WORK TO BE COMPLETED: Please output the entries below exactly as they are.

RECORDS TO PROCESS:
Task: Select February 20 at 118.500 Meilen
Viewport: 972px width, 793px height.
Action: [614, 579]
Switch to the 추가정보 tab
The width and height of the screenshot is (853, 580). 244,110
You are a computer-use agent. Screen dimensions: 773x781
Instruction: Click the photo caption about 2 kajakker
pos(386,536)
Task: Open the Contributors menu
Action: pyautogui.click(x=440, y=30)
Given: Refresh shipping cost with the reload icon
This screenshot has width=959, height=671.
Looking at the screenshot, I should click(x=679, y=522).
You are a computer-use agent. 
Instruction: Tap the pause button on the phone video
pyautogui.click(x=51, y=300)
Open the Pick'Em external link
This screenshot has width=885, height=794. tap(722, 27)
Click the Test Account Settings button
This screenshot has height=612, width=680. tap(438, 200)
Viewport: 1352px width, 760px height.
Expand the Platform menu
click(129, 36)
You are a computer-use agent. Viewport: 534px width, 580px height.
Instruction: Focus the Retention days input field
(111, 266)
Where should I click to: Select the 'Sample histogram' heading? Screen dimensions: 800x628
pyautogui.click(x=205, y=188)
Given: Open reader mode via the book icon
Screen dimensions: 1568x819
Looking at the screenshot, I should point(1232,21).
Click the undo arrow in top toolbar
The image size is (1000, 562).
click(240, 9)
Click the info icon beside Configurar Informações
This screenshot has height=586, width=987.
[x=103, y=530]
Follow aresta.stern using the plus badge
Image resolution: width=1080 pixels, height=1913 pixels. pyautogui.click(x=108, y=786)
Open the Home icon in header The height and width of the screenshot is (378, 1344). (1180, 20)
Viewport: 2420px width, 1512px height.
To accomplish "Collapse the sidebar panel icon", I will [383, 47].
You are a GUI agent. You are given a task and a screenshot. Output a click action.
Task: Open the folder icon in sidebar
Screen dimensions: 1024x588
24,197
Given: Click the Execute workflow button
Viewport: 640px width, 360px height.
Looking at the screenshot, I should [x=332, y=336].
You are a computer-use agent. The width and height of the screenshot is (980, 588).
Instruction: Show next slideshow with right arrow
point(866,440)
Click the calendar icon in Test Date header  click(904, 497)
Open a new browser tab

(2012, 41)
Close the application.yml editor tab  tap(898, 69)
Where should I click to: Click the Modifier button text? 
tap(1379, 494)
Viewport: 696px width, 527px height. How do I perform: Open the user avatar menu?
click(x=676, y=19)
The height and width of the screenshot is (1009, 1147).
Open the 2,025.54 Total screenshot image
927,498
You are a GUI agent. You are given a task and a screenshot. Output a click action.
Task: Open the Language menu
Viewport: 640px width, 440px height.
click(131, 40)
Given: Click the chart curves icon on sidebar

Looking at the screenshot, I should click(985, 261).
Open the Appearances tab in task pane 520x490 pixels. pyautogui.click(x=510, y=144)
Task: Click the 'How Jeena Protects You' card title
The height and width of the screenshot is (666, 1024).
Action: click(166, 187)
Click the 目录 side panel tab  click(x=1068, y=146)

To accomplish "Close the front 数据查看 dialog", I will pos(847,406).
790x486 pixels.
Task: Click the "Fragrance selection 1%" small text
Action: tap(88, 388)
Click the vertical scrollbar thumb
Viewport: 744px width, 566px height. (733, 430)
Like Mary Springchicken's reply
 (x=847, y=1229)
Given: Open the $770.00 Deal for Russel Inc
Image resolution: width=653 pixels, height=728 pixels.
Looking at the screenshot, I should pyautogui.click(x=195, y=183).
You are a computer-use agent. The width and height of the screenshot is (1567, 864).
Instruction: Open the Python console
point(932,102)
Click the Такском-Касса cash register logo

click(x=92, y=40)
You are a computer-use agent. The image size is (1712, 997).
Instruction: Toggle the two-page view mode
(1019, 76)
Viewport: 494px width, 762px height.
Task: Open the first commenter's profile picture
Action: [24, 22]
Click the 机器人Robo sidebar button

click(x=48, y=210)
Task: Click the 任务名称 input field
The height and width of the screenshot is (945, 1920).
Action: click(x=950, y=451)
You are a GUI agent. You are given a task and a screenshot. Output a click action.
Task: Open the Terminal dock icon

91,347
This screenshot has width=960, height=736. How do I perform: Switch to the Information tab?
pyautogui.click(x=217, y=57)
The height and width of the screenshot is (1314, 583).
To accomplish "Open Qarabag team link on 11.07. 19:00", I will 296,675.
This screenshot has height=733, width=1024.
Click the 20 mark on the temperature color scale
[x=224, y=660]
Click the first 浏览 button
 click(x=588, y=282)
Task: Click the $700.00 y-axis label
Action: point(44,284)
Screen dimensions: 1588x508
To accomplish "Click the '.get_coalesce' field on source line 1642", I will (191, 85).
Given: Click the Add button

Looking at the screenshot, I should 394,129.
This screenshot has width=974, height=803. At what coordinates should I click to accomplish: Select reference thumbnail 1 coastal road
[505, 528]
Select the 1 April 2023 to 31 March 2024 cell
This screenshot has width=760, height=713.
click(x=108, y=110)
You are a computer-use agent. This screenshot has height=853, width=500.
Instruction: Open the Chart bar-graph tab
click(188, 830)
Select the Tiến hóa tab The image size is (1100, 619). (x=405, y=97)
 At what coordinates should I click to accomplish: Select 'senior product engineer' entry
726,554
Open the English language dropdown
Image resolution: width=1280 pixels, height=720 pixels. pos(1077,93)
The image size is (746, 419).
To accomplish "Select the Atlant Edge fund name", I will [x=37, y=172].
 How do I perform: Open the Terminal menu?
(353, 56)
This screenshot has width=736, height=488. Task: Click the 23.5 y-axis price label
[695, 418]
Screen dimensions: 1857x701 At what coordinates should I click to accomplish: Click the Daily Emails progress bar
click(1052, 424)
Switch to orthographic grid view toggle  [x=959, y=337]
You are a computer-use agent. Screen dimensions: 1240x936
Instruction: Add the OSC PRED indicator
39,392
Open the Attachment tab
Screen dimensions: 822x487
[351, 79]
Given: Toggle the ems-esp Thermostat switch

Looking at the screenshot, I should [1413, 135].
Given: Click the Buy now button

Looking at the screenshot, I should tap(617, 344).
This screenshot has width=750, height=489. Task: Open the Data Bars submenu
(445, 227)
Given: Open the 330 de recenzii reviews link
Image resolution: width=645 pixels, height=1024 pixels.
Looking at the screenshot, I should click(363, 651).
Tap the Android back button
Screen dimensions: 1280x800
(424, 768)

REPLY TO THE TASK:
Task: Select February 20 at 118.500 Meilen
Viewport: 972px width, 793px height.
Action: [614, 579]
Switch to the 추가정보 tab
The width and height of the screenshot is (853, 580). 244,110
You are a computer-use agent. Screen dimensions: 773x781
Instruction: Click the photo caption about 2 kajakker
pos(386,536)
Task: Open the Contributors menu
Action: pyautogui.click(x=440, y=30)
Given: Refresh shipping cost with the reload icon
This screenshot has width=959, height=671.
Looking at the screenshot, I should click(x=679, y=522).
You are a computer-use agent. 
Instruction: Tap the pause button on the phone video
pyautogui.click(x=51, y=300)
Open the Pick'Em external link
This screenshot has width=885, height=794. tap(722, 27)
Click the Test Account Settings button
This screenshot has height=612, width=680. tap(438, 200)
Viewport: 1352px width, 760px height.
Expand the Platform menu
click(129, 36)
You are a computer-use agent. Viewport: 534px width, 580px height.
Instruction: Focus the Retention days input field
(111, 266)
Where should I click to: Select the 'Sample histogram' heading? Screen dimensions: 800x628
pyautogui.click(x=205, y=188)
Given: Open reader mode via the book icon
Screen dimensions: 1568x819
Looking at the screenshot, I should point(1232,21).
Click the undo arrow in top toolbar
The image size is (1000, 562).
click(240, 9)
Click the info icon beside Configurar Informações
This screenshot has height=586, width=987.
[x=103, y=530]
Follow aresta.stern using the plus badge
Image resolution: width=1080 pixels, height=1913 pixels. pyautogui.click(x=108, y=786)
Open the Home icon in header The height and width of the screenshot is (378, 1344). (1180, 20)
Viewport: 2420px width, 1512px height.
To accomplish "Collapse the sidebar panel icon", I will [383, 47].
You are a GUI agent. You are given a task and a screenshot. Output a click action.
Task: Open the folder icon in sidebar
Screen dimensions: 1024x588
24,197
Given: Click the Execute workflow button
Viewport: 640px width, 360px height.
Looking at the screenshot, I should [x=332, y=336].
You are a computer-use agent. The width and height of the screenshot is (980, 588).
Instruction: Show next slideshow with right arrow
point(866,440)
Click the calendar icon in Test Date header  click(904, 497)
Open a new browser tab

(2012, 41)
Close the application.yml editor tab  tap(898, 69)
Where should I click to: Click the Modifier button text? 
tap(1379, 494)
Viewport: 696px width, 527px height. How do I perform: Open the user avatar menu?
click(x=676, y=19)
The height and width of the screenshot is (1009, 1147).
Open the 2,025.54 Total screenshot image
927,498
You are a GUI agent. You are given a task and a screenshot. Output a click action.
Task: Open the Language menu
Viewport: 640px width, 440px height.
click(131, 40)
Given: Click the chart curves icon on sidebar

Looking at the screenshot, I should click(985, 261).
Open the Appearances tab in task pane 520x490 pixels. pyautogui.click(x=510, y=144)
Task: Click the 'How Jeena Protects You' card title
The height and width of the screenshot is (666, 1024).
Action: click(166, 187)
Click the 目录 side panel tab  click(x=1068, y=146)

To accomplish "Close the front 数据查看 dialog", I will pos(847,406).
790x486 pixels.
Task: Click the "Fragrance selection 1%" small text
Action: tap(88, 388)
Click the vertical scrollbar thumb
Viewport: 744px width, 566px height. (733, 430)
Like Mary Springchicken's reply
 (x=847, y=1229)
Given: Open the $770.00 Deal for Russel Inc
Image resolution: width=653 pixels, height=728 pixels.
Looking at the screenshot, I should pyautogui.click(x=195, y=183).
You are a computer-use agent. The width and height of the screenshot is (1567, 864).
Instruction: Open the Python console
point(932,102)
Click the Такском-Касса cash register logo

click(x=92, y=40)
You are a computer-use agent. The image size is (1712, 997).
Instruction: Toggle the two-page view mode
(1019, 76)
Viewport: 494px width, 762px height.
Task: Open the first commenter's profile picture
Action: [24, 22]
Click the 机器人Robo sidebar button

click(x=48, y=210)
Task: Click the 任务名称 input field
The height and width of the screenshot is (945, 1920).
Action: click(x=950, y=451)
You are a GUI agent. You are given a task and a screenshot. Output a click action.
Task: Open the Terminal dock icon

91,347
This screenshot has width=960, height=736. How do I perform: Switch to the Information tab?
pyautogui.click(x=217, y=57)
The height and width of the screenshot is (1314, 583).
To accomplish "Open Qarabag team link on 11.07. 19:00", I will 296,675.
This screenshot has height=733, width=1024.
Click the 20 mark on the temperature color scale
[x=224, y=660]
Click the first 浏览 button
 click(x=588, y=282)
Task: Click the $700.00 y-axis label
Action: point(44,284)
Screen dimensions: 1588x508
To accomplish "Click the '.get_coalesce' field on source line 1642", I will (191, 85).
Given: Click the Add button

Looking at the screenshot, I should 394,129.
This screenshot has width=974, height=803. At what coordinates should I click to accomplish: Select reference thumbnail 1 coastal road
[505, 528]
Select the 1 April 2023 to 31 March 2024 cell
This screenshot has width=760, height=713.
click(x=108, y=110)
You are a computer-use agent. This screenshot has height=853, width=500.
Instruction: Open the Chart bar-graph tab
click(188, 830)
Select the Tiến hóa tab The image size is (1100, 619). (x=405, y=97)
 At what coordinates should I click to accomplish: Select 'senior product engineer' entry
726,554
Open the English language dropdown
Image resolution: width=1280 pixels, height=720 pixels. pos(1077,93)
The image size is (746, 419).
To accomplish "Select the Atlant Edge fund name", I will [x=37, y=172].
 How do I perform: Open the Terminal menu?
(353, 56)
This screenshot has width=736, height=488. Task: Click the 23.5 y-axis price label
[695, 418]
Screen dimensions: 1857x701 At what coordinates should I click to accomplish: Click the Daily Emails progress bar
click(1052, 424)
Switch to orthographic grid view toggle  [x=959, y=337]
You are a computer-use agent. Screen dimensions: 1240x936
Instruction: Add the OSC PRED indicator
39,392
Open the Attachment tab
Screen dimensions: 822x487
[351, 79]
Given: Toggle the ems-esp Thermostat switch

Looking at the screenshot, I should [1413, 135].
Given: Click the Buy now button

Looking at the screenshot, I should tap(617, 344).
This screenshot has width=750, height=489. Task: Open the Data Bars submenu
(445, 227)
Given: Open the 330 de recenzii reviews link
Image resolution: width=645 pixels, height=1024 pixels.
Looking at the screenshot, I should click(363, 651).
Tap the Android back button
Screen dimensions: 1280x800
(424, 768)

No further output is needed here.